Figure 1. Skull showing outline of surgical boundaries of CFS and MS.
In the rostrolateral floor of the FS is the large, 3-4 cm diameter, oval-shaped frontomaxillary opening which provides direct
communication with the caudal maxillary sinus (CMS). Through this opening the tooth roots of the last two molars (10s and
11s) can be identified. The ventral conchal bulla wall and maxillary sinus septum can be penetrated to access the ventral
conchal sinus (VCS) and rostral maxillary sinus (RMS).

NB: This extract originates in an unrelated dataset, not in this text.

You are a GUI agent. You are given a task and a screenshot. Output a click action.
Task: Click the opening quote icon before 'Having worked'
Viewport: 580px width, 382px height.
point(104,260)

The maxillary sinus is partitioned into rostral and caudal regions by a variably located bony septum that extends obliquely
mediocaudodorsad from the lateral wall of the maxilla (Figure 1). Commonly, the septum lies about 5 cm caudal to the rostral
end of the facial crest and passes over the roots of the 1st and/or 2nd molars (maxillary 09, 10) (see later). The septum blends dorsally with the bulla of the VCS. Anatomically the RMS ends as
a small cavity at the level of the rostral end of the facial crest, extending just beyond it in some horses. The CMS extends
caudally, ventromedial to the bony orbit, to a vertical plane through the midpoint of the orbit. In addition to the CFS, the
CMS has direct communication with the sphenopalatine sinus and the middle conchal sinus. The surgical boundaries of the MS
are ventrally, the facial crest, dorsally a line between the medial canthus and the infraorbital foramen, rostrally a line
connecting the infraorbital foramen and the rostral end of the facial crest and caudally a tangential line drawn at the rostral
rim of the orbit between the ventral and dorsal limits of the MS. The lacrimal canal, which protects the initial part of the
nasolacrimal duct (Figure 1), is a bony channel on the internal side of the lacrimal and maxilla bones. The path of the canal
and duct is a line from the medial canthus of the eye toward the nasoincisive notch, running slightly dorsal to the infraorbital
foramen. This structure is preferably avoided when performing trephination or sinusotomy.